Similarly, based on physical – chemical properties, the substance is not likely to penetrate skin to a large extent due to the low water solubility of 2.5 mg/L. The logPow of 3.4 would favour dermal absorption, but the substance is not sufficiently water soluble. Furthermore, application of the substance to skin of rats and rabbits did not cause significant irritation or corrosion nor systemic effects (mortality) in a skin irritation/corrosion study and an acute dermal toxicity study up to 5000 mg/kg bw. In addition no skin sensitizing properties were detected in an LLNA test in mice.

When reaching the body, the substance will not be easily distributed in body liquids due to its very low water solubility. Based on its low BCF value of 9.1, the substance is very unlikely to bioconcentrate in the human body.

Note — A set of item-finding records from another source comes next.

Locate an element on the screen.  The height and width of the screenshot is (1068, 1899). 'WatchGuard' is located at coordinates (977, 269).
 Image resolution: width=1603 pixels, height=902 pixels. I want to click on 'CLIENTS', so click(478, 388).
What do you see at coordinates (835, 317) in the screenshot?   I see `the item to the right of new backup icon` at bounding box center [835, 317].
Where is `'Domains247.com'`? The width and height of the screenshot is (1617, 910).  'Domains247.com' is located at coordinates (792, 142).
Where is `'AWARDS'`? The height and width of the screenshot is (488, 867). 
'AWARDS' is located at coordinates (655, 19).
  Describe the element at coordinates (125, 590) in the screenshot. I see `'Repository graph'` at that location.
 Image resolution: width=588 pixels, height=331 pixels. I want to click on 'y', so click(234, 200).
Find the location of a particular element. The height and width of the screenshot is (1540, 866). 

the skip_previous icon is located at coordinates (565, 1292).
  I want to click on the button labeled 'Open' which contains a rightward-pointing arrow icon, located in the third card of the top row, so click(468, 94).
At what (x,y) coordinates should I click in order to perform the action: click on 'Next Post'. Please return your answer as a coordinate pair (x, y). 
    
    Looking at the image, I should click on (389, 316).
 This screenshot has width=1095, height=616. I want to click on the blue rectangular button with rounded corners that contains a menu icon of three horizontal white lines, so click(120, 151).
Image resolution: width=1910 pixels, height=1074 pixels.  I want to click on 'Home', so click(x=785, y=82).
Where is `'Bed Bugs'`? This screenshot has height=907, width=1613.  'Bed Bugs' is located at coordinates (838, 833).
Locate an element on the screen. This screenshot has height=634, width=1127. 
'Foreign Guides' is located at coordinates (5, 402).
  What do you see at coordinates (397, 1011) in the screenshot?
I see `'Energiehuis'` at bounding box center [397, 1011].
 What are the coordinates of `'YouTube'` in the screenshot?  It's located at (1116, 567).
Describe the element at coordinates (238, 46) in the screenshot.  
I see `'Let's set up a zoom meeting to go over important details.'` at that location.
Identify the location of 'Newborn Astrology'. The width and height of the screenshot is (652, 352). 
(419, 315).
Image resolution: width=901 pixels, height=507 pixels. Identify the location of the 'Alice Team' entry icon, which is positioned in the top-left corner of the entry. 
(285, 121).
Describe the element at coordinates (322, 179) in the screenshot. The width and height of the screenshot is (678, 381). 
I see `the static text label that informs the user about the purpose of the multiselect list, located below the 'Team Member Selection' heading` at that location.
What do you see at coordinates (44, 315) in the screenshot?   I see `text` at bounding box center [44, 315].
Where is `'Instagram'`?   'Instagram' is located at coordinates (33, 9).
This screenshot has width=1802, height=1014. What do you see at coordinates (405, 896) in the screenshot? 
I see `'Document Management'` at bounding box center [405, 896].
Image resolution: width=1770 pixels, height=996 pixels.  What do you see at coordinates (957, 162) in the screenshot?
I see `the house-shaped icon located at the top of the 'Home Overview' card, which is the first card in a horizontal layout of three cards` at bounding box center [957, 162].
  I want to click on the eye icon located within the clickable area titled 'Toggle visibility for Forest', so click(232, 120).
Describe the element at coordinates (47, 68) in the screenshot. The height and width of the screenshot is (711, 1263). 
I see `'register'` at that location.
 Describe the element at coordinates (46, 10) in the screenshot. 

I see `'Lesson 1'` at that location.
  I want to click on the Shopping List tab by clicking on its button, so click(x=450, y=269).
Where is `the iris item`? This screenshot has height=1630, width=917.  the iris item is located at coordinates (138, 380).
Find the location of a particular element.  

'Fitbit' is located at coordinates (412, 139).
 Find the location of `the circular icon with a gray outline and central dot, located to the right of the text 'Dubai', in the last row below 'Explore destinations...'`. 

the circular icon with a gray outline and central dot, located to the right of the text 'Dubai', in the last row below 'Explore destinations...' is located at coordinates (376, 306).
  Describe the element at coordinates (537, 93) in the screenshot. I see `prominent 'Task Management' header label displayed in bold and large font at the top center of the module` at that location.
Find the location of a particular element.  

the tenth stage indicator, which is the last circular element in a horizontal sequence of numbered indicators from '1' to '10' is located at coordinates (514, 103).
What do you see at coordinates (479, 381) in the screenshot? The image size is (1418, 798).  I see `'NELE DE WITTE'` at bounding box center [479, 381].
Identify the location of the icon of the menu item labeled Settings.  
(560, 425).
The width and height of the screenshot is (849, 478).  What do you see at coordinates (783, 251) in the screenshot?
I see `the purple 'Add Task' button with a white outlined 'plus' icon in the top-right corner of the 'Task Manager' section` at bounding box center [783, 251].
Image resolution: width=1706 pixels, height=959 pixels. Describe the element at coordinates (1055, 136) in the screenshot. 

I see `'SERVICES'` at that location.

Based on the structure of the molecule and its nature, metabolism in the human body will mainly consist on phase-I and phase-II metabolising steps, leading to better water solubility for excretion. Metabolic activation leading to more toxic metabolites is thus not very likely. This is in compliance with the results obtained in the genotoxic tests showing no effects with and without metabolising system. In addition available studies do not indicate any sex difference with regard to the toxicity of the substance.

Based on the low water solubility and the relatively high logPow value, excretion via the bile is most likely. In addition, as the substance has a molecular weight above 300 g/mol the excretion via the bile is likely, especially if phase-II conjugation takes place e.g. with formation of glucoronid derivates.

Summary

Based on physical-chemical characteristics, particularly water solubility, octanol-water partition coefficient and vapour pressure, no or only limited absorption and bioavailability by the oral, dermal and inhalation routes is expected, which is further supported by the oral and dermal acute and repeated dose toxicity studies results. Bioaccumulation is not likely to occur based on the physical-chemical properties and the determined low BCF value. Excretion is expected to occur most likely via the faeces. No metabolic activation to critical metabolites is expected. No sex differences with regard to toxicity are expected based on data from repeated dose toxicity tests.